Keywords: Coronary Reperfusion, Cyclooxygenase-2, Troponin, Myocardial Infarction, Rofecoxib
INTRODUCTION
Acute myocardial ischemic injury is associated with various pathophysiological responses, including inflammatory activity with migration of neutrophils to the ischemic site. Although early blood reperfusion to the ischemic myocardium is undoubtedly beneficial in the setting of acute myocardial infarction, there is much evidence that re-establishment of coronary blood flow helps propagate inflammatory processes, enhancing tissue destruction and contributing to myocardial dysfunction.1,2
Attempts to limit myocardial necrosis and improve outcomes in acute myocardial infarction by modulating the inflammatory process have long been proposed. Around thirty years ago, investigators demonstrated that some, but not all, anti-inflammatory agents could reduce the size of myocardial infarction in laboratory animals.3 On the other hand, no clear benefits and even evidence of deleterious effects were seen in human studies of anti-inflammatory drugs in acute coronary syndromes,4–7 although meloxicam was associated with a better outcome in a small trial.8
More recently, with the advent of selective cyclooxygenase (COX)-2 inhibitors, the issue of anti-inflammatory drugs in acute myocardial infarction has again been brought to the forefront. COX is an enzyme that converts free arachidonic acid into prostaglandins, which mediate inflammation. Differing from the COX-1 isoform, which is constitutively expressed and has a housekeeping role, COX-2 is usually absent or minimally present in most tissues but is induced under certain conditions such as inflammation. Indeed, COX-2 is typically considered a pro-inflammatory enzyme, and selective COX-2 inhibitors have been widely prescribed for acute and chronic inflammatory disorders. Importantly, this class of drugs has been associated with adverse cardiac events in humans, raising serious concerns about their safety.9–13 The mechanisms by which COX-2 inhibitors may harm the heart have not been fully elucidated. It has been shown that under certain circumstances, COX-2 possesses other properties, including inhibition of fibrosis, thrombosis and even inflammation14–16 which may play a cardioprotective role.

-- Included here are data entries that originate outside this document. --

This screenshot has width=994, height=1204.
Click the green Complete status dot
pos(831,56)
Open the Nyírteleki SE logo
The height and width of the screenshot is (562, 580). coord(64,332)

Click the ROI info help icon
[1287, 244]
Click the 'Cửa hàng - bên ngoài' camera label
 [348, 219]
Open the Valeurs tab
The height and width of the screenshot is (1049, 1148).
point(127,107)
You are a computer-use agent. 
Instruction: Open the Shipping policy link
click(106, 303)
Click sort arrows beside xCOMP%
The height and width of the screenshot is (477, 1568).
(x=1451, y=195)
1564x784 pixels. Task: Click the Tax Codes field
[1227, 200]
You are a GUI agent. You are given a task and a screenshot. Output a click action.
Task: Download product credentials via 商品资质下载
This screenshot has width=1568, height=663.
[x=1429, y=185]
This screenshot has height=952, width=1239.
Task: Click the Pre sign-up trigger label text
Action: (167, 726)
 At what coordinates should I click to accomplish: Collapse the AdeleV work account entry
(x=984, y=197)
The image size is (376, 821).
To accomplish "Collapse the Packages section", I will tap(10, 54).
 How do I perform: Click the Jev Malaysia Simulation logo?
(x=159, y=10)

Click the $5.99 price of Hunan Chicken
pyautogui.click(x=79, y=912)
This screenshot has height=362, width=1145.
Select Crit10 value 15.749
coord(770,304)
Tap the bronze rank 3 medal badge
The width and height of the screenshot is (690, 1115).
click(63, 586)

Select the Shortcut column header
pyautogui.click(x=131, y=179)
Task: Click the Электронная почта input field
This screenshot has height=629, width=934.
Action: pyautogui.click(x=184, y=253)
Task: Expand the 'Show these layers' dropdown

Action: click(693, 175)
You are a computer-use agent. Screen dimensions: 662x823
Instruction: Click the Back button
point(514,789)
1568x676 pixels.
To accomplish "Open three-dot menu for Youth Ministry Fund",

Investigations focusing on COX-2 and COX-2 inhibitors in different models of myocardial ischemia/infarction in diverse animals have elicited contradictory findings, bringing more controversy to this issue. While several studies have shown that COX-2 inhibition protects the heart and preserves cardiac function in murine models of myocardial ischemia/infarction,17–21 celecoxib was shown to deteriorate myocardial function and increase mortality after myocardial infarction in pigs.22
Importantly, these studies evaluated the consequences of complete ligation of a coronary artery, without reperfusion, on cardiac function over several days or weeks. In a clinical setting, early coronary reperfusion is not only desirable but also increasingly frequent, now that fibrinolytic therapy and percutaneous intervention have become more accessible. Moreover, it is known that it is during the first moments after an acute myocardial infarction that the subjects are the most susceptible to complications. The effects of COX-2 inhibition in the very early phase after an acute myocardial infarction with coronary reperfusion have not been well addressed. In rabbits, it appears that COX-2 has an essential role in cardioprotection conferred by ischemic preconditioning23; accordingly, COX-2 inhibition was shown to exacerbate ischemia-induced acute myocardial dysfunction in an in vitro perfused rabbit heart model.24
This study was designed to help elucidate the role of COX-2 and the mechanisms involved in the effect of selective COX-2 inhibitors in the very early phase of acute myocardial infarction followed by coronary reperfusion. Specifically, this study aimed to evaluate the effect of pre-treatment with rofecoxib, a selective COX-2 inhibitor, on the extent of infarction, biomarkers of cardiac necrosis and hemodynamic behavior in a well-established canine model of myocardial ischemia-reperfusion.
MATERIAL AND METHODS
This study was approved by the Ethics in Research Committee of our institution (Protocol 2165/02/172), according to the American Heart Association regulations for Research Involving Animals, based on the “Guide for the Care and Use of Laboratory Animals” (National Health Council publication, National Academy Press, Washington, D.C 1996.)64
The dogs used in this experiment were obtained from the Public Health System, Urban Zoonosis Department. After being properly cleaned, the animals were housed in the biotery in isolated cages with veterinary care for several days before the surgery was carried out. They were fed commercial dog feed and water ad libitum, and they were vaccinated against rabies (hydrophobia) and given a dose of vermicide. Forty-eight adult male dogs (Canis familiaris) were studied: 28 dogs were part of the study group treated with commercial rofecoxib (Vioxx®, MK-966) at a single 50-mg/day dose per os with their chow during the 48 hours preceding the surgical procedure, while 20 dogs were part of the control group. The weight of the animals ranged from 15 to 30 kg. Rofecoxib is rapidly absorbed after oral administration. In dogs, a peak concentration of 207 ng/ml (0.6585 μM) was achieved 2 to 3 hours after oral administration of a single 25-mg dose.61–63
In both groups, the animals were anesthetized, intubated and artificially ventilated. They underwent thoracotomy and dissection of the anterior descending coronary artery. The following hemodynamic parameters were evaluated: coronary blood flow, average blood pressure and heart rate. Immediately before the occlusion, blood was collected from the venous sinus to evaluate creatine phosphokinase-MB (CPK-MB), CPK-MB mass and troponin-I levels. This procedure was followed by a 180-minute occlusion and a 30-minute reperfusion. After completing the 30-minute reperfusion, a new blood sample from the venous sinus was collected to evaluate the same biochemical markers.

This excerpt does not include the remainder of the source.